WHAT IS NEEDED:
Repeat each line of the material below exactly.

----------------------------------------

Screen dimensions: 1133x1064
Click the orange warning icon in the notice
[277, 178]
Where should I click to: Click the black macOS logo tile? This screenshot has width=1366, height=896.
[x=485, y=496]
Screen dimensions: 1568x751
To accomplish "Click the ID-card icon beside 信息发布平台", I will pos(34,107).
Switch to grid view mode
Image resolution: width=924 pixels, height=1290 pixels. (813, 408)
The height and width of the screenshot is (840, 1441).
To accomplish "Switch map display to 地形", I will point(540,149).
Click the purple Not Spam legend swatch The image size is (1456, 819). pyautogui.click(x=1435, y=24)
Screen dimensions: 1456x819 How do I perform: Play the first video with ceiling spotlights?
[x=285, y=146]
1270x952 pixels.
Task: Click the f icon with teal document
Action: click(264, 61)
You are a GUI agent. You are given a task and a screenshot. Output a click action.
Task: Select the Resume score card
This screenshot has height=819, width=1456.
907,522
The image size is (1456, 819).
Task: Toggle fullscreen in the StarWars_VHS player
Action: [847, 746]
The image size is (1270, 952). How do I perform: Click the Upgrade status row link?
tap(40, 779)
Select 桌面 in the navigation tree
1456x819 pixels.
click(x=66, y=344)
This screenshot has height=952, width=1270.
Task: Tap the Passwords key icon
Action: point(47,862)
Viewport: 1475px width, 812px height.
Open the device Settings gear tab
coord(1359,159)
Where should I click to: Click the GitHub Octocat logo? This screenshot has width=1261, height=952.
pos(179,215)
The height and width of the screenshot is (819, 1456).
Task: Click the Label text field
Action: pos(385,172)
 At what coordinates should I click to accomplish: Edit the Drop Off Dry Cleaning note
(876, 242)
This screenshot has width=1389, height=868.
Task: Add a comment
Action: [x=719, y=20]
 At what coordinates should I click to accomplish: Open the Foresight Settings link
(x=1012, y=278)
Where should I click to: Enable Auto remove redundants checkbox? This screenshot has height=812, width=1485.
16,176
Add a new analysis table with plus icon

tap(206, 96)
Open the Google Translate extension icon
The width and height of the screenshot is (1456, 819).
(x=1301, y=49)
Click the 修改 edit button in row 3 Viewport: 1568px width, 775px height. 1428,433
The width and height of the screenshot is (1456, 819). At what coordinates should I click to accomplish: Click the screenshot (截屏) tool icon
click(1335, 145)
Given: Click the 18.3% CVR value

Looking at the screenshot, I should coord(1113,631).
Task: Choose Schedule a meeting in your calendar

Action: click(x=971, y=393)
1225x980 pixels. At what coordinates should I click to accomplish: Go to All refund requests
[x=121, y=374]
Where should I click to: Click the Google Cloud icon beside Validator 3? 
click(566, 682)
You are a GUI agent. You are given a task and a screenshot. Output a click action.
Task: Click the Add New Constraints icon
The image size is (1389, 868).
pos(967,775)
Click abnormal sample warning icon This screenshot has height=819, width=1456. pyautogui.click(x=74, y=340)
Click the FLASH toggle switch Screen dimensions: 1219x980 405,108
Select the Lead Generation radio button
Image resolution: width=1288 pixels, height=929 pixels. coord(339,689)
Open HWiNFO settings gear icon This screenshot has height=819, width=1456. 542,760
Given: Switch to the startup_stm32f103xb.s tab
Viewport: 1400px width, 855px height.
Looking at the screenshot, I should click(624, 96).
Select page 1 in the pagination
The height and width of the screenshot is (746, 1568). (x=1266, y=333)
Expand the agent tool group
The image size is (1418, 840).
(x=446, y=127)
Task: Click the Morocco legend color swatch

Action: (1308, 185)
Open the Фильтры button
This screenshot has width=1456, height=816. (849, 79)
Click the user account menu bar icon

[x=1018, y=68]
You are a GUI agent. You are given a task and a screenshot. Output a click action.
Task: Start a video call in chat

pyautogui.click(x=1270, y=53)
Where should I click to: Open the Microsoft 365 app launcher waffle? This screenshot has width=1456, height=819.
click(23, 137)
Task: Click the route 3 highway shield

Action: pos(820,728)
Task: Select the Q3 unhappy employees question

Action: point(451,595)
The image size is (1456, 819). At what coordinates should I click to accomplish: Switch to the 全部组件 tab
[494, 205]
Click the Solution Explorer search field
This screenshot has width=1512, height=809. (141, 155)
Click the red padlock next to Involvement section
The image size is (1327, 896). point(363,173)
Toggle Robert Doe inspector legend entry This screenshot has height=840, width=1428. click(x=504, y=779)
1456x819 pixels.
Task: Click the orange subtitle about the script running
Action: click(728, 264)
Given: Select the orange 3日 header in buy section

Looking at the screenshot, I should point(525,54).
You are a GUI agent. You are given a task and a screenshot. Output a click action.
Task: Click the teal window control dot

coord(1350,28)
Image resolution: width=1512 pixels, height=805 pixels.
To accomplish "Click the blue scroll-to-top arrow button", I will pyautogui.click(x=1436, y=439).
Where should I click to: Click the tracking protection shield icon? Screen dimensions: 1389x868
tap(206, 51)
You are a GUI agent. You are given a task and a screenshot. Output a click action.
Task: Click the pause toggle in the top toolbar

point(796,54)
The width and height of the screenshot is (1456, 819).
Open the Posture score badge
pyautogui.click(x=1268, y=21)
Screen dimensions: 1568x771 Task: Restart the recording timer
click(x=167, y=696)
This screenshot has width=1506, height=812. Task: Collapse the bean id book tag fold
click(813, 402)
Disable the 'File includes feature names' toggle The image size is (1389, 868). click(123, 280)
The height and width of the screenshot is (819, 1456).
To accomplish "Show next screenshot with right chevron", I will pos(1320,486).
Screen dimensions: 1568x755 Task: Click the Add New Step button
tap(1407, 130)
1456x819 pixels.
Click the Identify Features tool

----------------------------------------

COMPLETED TASK:
Screen dimensions: 1133x1064
Click the orange warning icon in the notice
[277, 178]
Where should I click to: Click the black macOS logo tile? This screenshot has width=1366, height=896.
[x=485, y=496]
Screen dimensions: 1568x751
To accomplish "Click the ID-card icon beside 信息发布平台", I will pos(34,107).
Switch to grid view mode
Image resolution: width=924 pixels, height=1290 pixels. (813, 408)
The height and width of the screenshot is (840, 1441).
To accomplish "Switch map display to 地形", I will point(540,149).
Click the purple Not Spam legend swatch The image size is (1456, 819). pyautogui.click(x=1435, y=24)
Screen dimensions: 1456x819 How do I perform: Play the first video with ceiling spotlights?
[x=285, y=146]
1270x952 pixels.
Task: Click the f icon with teal document
Action: click(264, 61)
You are a GUI agent. You are given a task and a screenshot. Output a click action.
Task: Select the Resume score card
This screenshot has height=819, width=1456.
907,522
The image size is (1456, 819).
Task: Toggle fullscreen in the StarWars_VHS player
Action: [847, 746]
The image size is (1270, 952). How do I perform: Click the Upgrade status row link?
tap(40, 779)
Select 桌面 in the navigation tree
1456x819 pixels.
click(x=66, y=344)
This screenshot has height=952, width=1270.
Task: Tap the Passwords key icon
Action: point(47,862)
Viewport: 1475px width, 812px height.
Open the device Settings gear tab
coord(1359,159)
Where should I click to: Click the GitHub Octocat logo? This screenshot has width=1261, height=952.
pos(179,215)
The height and width of the screenshot is (819, 1456).
Task: Click the Label text field
Action: pos(385,172)
 At what coordinates should I click to accomplish: Edit the Drop Off Dry Cleaning note
(876, 242)
This screenshot has width=1389, height=868.
Task: Add a comment
Action: [x=719, y=20]
 At what coordinates should I click to accomplish: Open the Foresight Settings link
(x=1012, y=278)
Where should I click to: Enable Auto remove redundants checkbox? This screenshot has height=812, width=1485.
16,176
Add a new analysis table with plus icon

tap(206, 96)
Open the Google Translate extension icon
The width and height of the screenshot is (1456, 819).
(x=1301, y=49)
Click the 修改 edit button in row 3 Viewport: 1568px width, 775px height. 1428,433
The width and height of the screenshot is (1456, 819). At what coordinates should I click to accomplish: Click the screenshot (截屏) tool icon
click(1335, 145)
Given: Click the 18.3% CVR value

Looking at the screenshot, I should coord(1113,631).
Task: Choose Schedule a meeting in your calendar

Action: click(x=971, y=393)
1225x980 pixels. At what coordinates should I click to accomplish: Go to All refund requests
[x=121, y=374]
Where should I click to: Click the Google Cloud icon beside Validator 3? 
click(566, 682)
You are a GUI agent. You are given a task and a screenshot. Output a click action.
Task: Click the Add New Constraints icon
The image size is (1389, 868).
pos(967,775)
Click abnormal sample warning icon This screenshot has height=819, width=1456. pyautogui.click(x=74, y=340)
Click the FLASH toggle switch Screen dimensions: 1219x980 405,108
Select the Lead Generation radio button
Image resolution: width=1288 pixels, height=929 pixels. coord(339,689)
Open HWiNFO settings gear icon This screenshot has height=819, width=1456. 542,760
Given: Switch to the startup_stm32f103xb.s tab
Viewport: 1400px width, 855px height.
Looking at the screenshot, I should click(624, 96).
Select page 1 in the pagination
The height and width of the screenshot is (746, 1568). (x=1266, y=333)
Expand the agent tool group
The image size is (1418, 840).
(x=446, y=127)
Task: Click the Morocco legend color swatch

Action: (1308, 185)
Open the Фильтры button
This screenshot has width=1456, height=816. (849, 79)
Click the user account menu bar icon

[x=1018, y=68]
You are a GUI agent. You are given a task and a screenshot. Output a click action.
Task: Start a video call in chat

pyautogui.click(x=1270, y=53)
Where should I click to: Open the Microsoft 365 app launcher waffle? This screenshot has width=1456, height=819.
click(23, 137)
Task: Click the route 3 highway shield

Action: pos(820,728)
Task: Select the Q3 unhappy employees question

Action: point(451,595)
The image size is (1456, 819). At what coordinates should I click to accomplish: Switch to the 全部组件 tab
[494, 205]
Click the Solution Explorer search field
This screenshot has width=1512, height=809. (141, 155)
Click the red padlock next to Involvement section
The image size is (1327, 896). point(363,173)
Toggle Robert Doe inspector legend entry This screenshot has height=840, width=1428. click(x=504, y=779)
1456x819 pixels.
Task: Click the orange subtitle about the script running
Action: click(728, 264)
Given: Select the orange 3日 header in buy section

Looking at the screenshot, I should point(525,54).
You are a GUI agent. You are given a task and a screenshot. Output a click action.
Task: Click the teal window control dot

coord(1350,28)
Image resolution: width=1512 pixels, height=805 pixels.
To accomplish "Click the blue scroll-to-top arrow button", I will pyautogui.click(x=1436, y=439).
Where should I click to: Click the tracking protection shield icon? Screen dimensions: 1389x868
tap(206, 51)
You are a GUI agent. You are given a task and a screenshot. Output a click action.
Task: Click the pause toggle in the top toolbar

point(796,54)
The width and height of the screenshot is (1456, 819).
Open the Posture score badge
pyautogui.click(x=1268, y=21)
Screen dimensions: 1568x771 Task: Restart the recording timer
click(x=167, y=696)
This screenshot has width=1506, height=812. Task: Collapse the bean id book tag fold
click(813, 402)
Disable the 'File includes feature names' toggle The image size is (1389, 868). click(123, 280)
The height and width of the screenshot is (819, 1456).
To accomplish "Show next screenshot with right chevron", I will pos(1320,486).
Screen dimensions: 1568x755 Task: Click the Add New Step button
tap(1407, 130)
1456x819 pixels.
Click the Identify Features tool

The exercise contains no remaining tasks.